One of the more revealing statistics about the demographics of Corvette buyers at the time is that “a growing majority of Corvette buyers are under-25 blue-collar types making less than $10,000 ($67k adjusted) per year. Curiously, the next largest segment of buyers is over-50, white-collar men who earn over $15,000 ($102k adjusted) per year. One is tempted to say that these to main demographic segments haven’t changed all that much over the decades.
In case you’re wondering how “under-25 blue-collar types” could afford a Corvette, 1969 was just a couple of years shy of the all-time peak of men’s hourly earnings. And even this top-performance version 435hp Corvette had an as-tested price of $6,573, which is $44,672 adjusted, or the price of pickup today. A 2018 Corvette starts at $55k, but the top performance version, the ZR-1, goes for well over $120k.

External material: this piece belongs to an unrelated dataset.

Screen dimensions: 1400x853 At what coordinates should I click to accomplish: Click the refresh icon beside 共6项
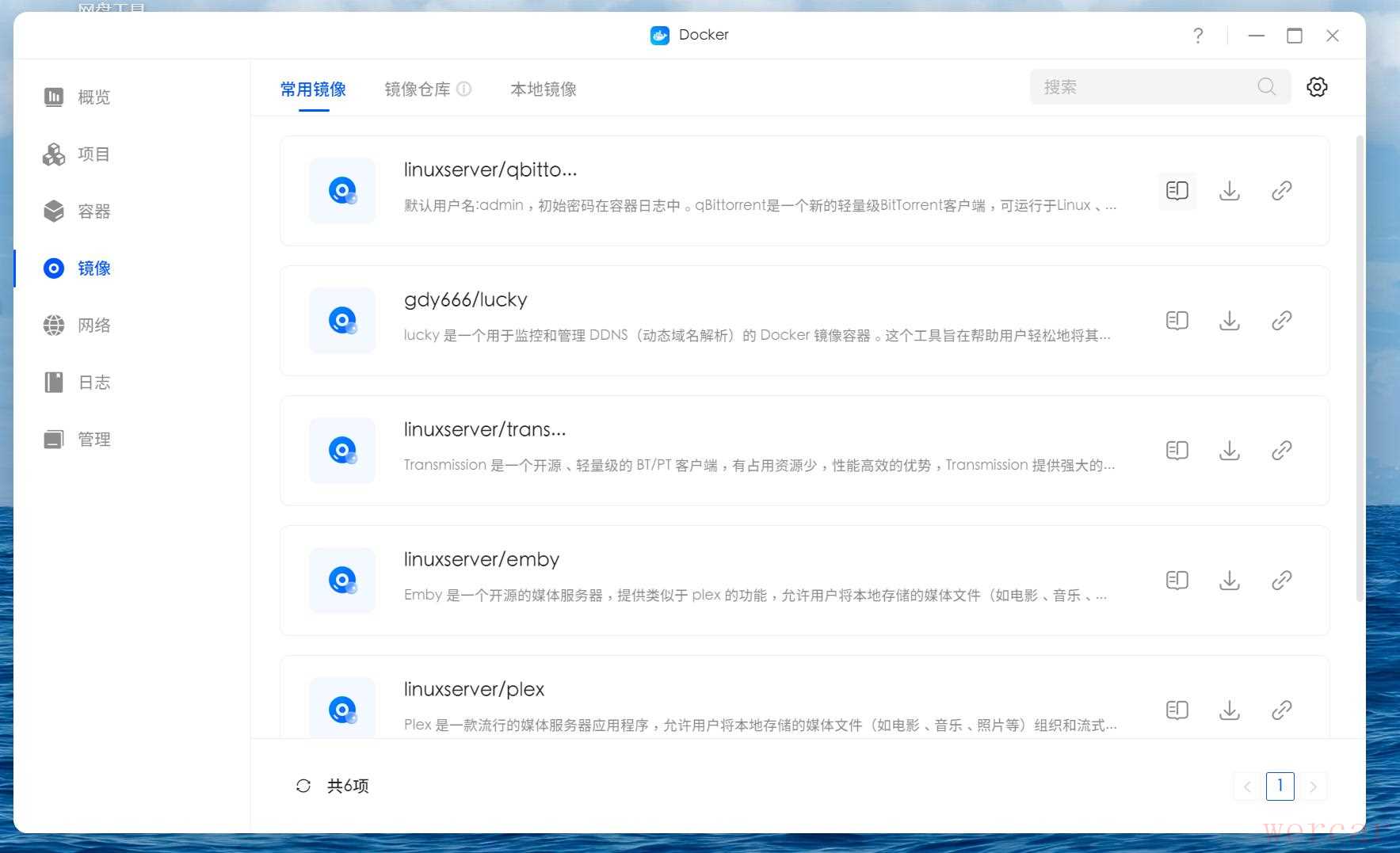303,786
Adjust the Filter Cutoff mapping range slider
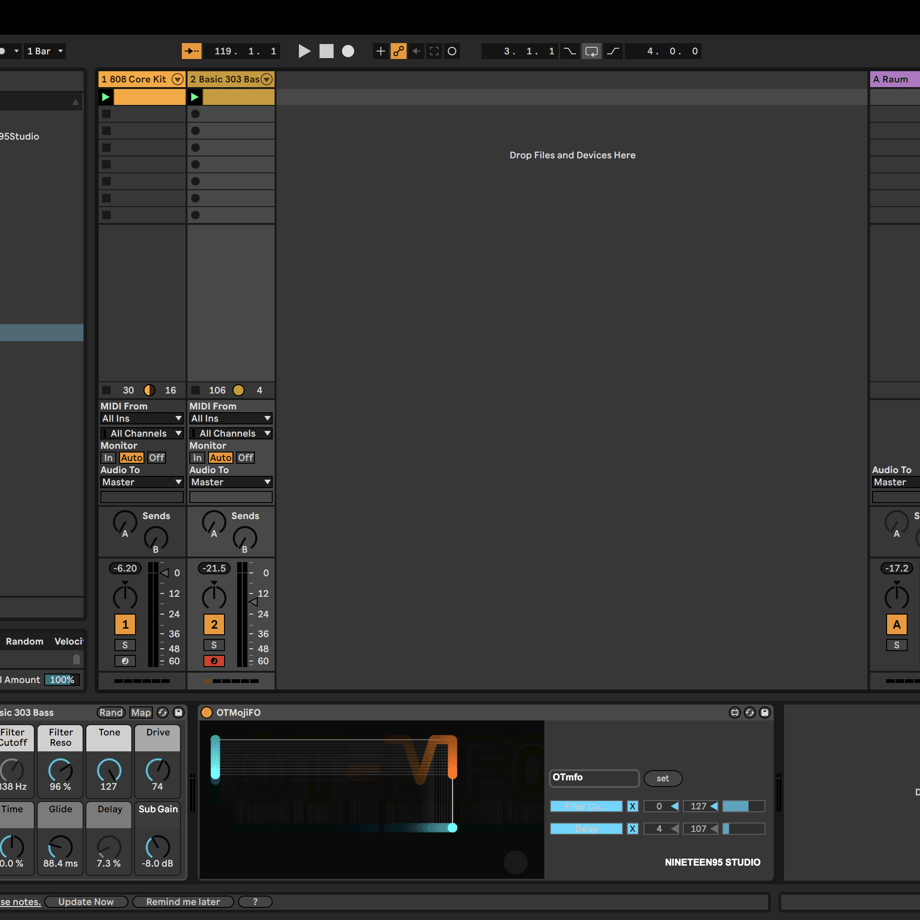 coord(743,806)
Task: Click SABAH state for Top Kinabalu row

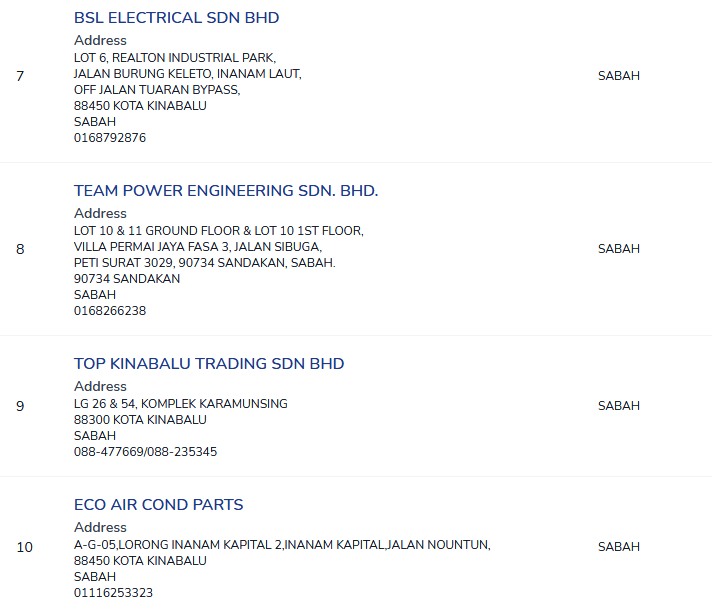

This Corvette was a challenge for me at the time. I had been a huge fan of the C2, as well as the ’56-’57, and obviously the ’68 Corvette’s Mako Shark styling made a big impact on me. But I also saw that it was a bit overwrought, and it felt somewhat less the international competitor than the C2. Also, the changing demographics were clearly impacting its image, and I was already aware of that at the time. The Corvette was quite affordable at a time when wages were swelling, whereas in the C2’s era, it was undoubtedly a more exclusive car. I would have loved to give it a whirls, but my interest was clearly turning more to import sports cars.
The Corvette’s image issues have been around for a long time, and may never go away.
The Corvette’s performance, with a 0-60 time of 5.3 seconds, and the quarter mile dispatched in 13.8 seconds @ 106.8 mph was very impressive at the time, but obviously times have changed. Those are only just slightly faster than a Camry V6, and about comparable to a Subaru Forester XT I tested some years back. Never mind a Tesla Model S. But in 1969, this was the shits. Well, except of course the even faster L-88 version.
Here’s the best line in the whole article: “The present Corvette will doubtlessly be the last front-engine model. It remains uncertain if the the new rear-engine version will be introduced in 1971 or 1972”. How about 2020? Half a century of waiting for the mid-engine Corvette has certainly provided lots of grist for the automotive press all that time.